Because this was a book club selection, I read The Girl Who Played with Fire without first processing the initial volume in Stieg Larsson’s mega-selling series. Heresy, I was told by a number of Larsson fans – how can one possibly understand the labyrinth of characters without starting from the beginning? Well, the truth is that in any decent series Book Number 2 is perfectly understandable on its own, something every regular crime fiction reader appreciates. What this showed me early on was twofold: Larsson readers are so enthusiastic that he is working some magic; and most such fans are not crime fiction aficionados, making the author’s achievement even more remarkable.
My reading confirmed both points. The Girl Who Played with Fire is an absorbing read, expertly knitted together and chock full of interesting characters, beginning with the series’ heroine, Lisbeth Salander, a reclusive, resourceful super geek. The reader greets her at the start of The Girl Who Played with Fire touring the West Indies, on the run for some reason from her native Stockholm.
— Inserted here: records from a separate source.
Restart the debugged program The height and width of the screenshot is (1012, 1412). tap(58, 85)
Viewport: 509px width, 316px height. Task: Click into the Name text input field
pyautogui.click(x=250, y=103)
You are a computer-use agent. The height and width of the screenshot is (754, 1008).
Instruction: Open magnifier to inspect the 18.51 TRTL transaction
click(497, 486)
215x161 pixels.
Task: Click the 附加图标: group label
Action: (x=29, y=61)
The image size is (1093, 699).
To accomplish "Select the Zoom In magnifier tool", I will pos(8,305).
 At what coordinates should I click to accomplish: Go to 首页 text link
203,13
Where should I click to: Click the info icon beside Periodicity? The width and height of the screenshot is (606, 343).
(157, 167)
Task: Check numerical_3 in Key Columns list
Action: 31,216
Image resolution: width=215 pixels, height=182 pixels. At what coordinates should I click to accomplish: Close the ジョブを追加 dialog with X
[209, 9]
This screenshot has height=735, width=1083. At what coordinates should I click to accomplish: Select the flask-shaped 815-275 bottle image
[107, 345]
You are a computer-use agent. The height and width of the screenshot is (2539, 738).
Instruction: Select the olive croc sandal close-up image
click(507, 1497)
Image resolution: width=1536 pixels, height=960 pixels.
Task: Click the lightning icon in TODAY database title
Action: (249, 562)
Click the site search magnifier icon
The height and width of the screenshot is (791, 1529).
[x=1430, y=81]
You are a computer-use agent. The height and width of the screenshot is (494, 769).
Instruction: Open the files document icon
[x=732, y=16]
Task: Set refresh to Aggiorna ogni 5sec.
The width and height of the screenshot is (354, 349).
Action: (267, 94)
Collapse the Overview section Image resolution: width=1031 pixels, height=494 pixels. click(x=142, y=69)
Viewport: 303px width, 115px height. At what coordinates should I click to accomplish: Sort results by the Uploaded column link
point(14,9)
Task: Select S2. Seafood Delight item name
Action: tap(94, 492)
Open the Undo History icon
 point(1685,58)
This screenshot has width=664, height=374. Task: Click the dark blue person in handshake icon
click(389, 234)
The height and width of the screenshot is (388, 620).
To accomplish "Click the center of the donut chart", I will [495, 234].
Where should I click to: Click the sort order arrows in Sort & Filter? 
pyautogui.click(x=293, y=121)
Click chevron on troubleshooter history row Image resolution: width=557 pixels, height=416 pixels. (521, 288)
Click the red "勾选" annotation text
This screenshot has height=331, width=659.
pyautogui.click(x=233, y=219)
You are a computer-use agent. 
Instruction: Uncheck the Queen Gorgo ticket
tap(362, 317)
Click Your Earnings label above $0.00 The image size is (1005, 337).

Meanwhile Mikael Blomkvist, an older crusading journalist (modelled, it seems on Larssonhimself, though we can’t ask him about it, as he died at age 50 of a heart attack before the first volume was published), is tracking down female sex slave traders. Things happen, Salander returns home, two investigators are murdered and suddenly Lisbeth is the accused. This barebones intro doesn’t do justice to Larsson’s created universe – dozens of characters proliferate and mesh together in unexpected ways.
The author’s plotting is superlative and, dare I say it, old fashioned in its voluminous cross hatching. This, I believe, is Larsson’s secret – he creates those super detailed plots that proliferated in the sixties and seventies, before the stripped-down, action-on-a-page style crowded it out. If Stieg Larsson had submitted his manuscript to an American publisher, I’m sure he would have been told it was bloated, to trim it by a half. Yet readers are hungry for captivating worlds, the larger the better (as is apparent in another genre, that of fantasy novels). Plotting is not Larsson’s only strength. His characters, the myriad cast of them, are all drawn strongly. His sense of place is evocative.
The Girl Who Played with Fire is not perfect and I haven’t come away an acolyte like many readers I know. A consequence of the interlocked plot, I grew tired of characters constantly revealing to each other news that I, the reader, knew. Lisbeth Salander is a wonderful character but occasionally veered towards cartoonish, something I deemed inevitable but regrettable. And whilst friends of mine wax lyrical about Larsson’s vaunted themes – a rage against misogyny, a demand for vigilante justice – I appreciated them but was not moved. In the end, I judge The Girl Who Played with Fire as a delicious, crisply plotted romp of a thriller, replete with fresh characters, places and twists. Will I read Books 1 and 3? Perhaps but not just yet.